**Work to complete**: From the entries below, return exactly the lines beginning at the one that contains "You are a GUI" and ending at the one that contains "This screenshot has height=709, width=1568.", both of them included, and only those lines.

**Available records**:
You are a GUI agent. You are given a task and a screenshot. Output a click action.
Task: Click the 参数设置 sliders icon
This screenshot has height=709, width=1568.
--
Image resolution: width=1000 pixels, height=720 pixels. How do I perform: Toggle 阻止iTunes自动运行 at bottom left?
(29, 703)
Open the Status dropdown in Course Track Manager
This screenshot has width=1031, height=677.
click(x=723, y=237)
...
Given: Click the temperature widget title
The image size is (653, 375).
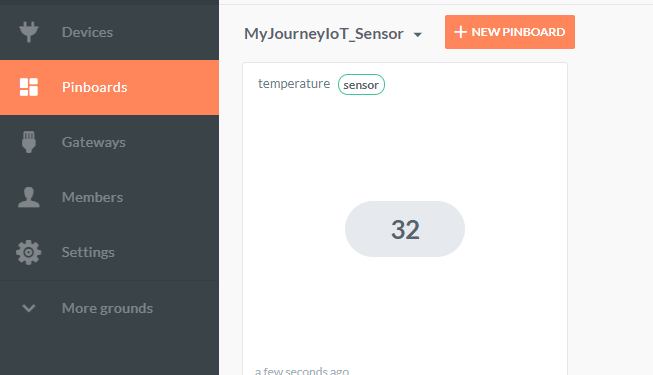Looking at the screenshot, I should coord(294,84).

**Result**:
You are a GUI agent. You are given a task and a screenshot. Output a click action.
Task: Click the 参数设置 sliders icon
This screenshot has height=709, width=1568.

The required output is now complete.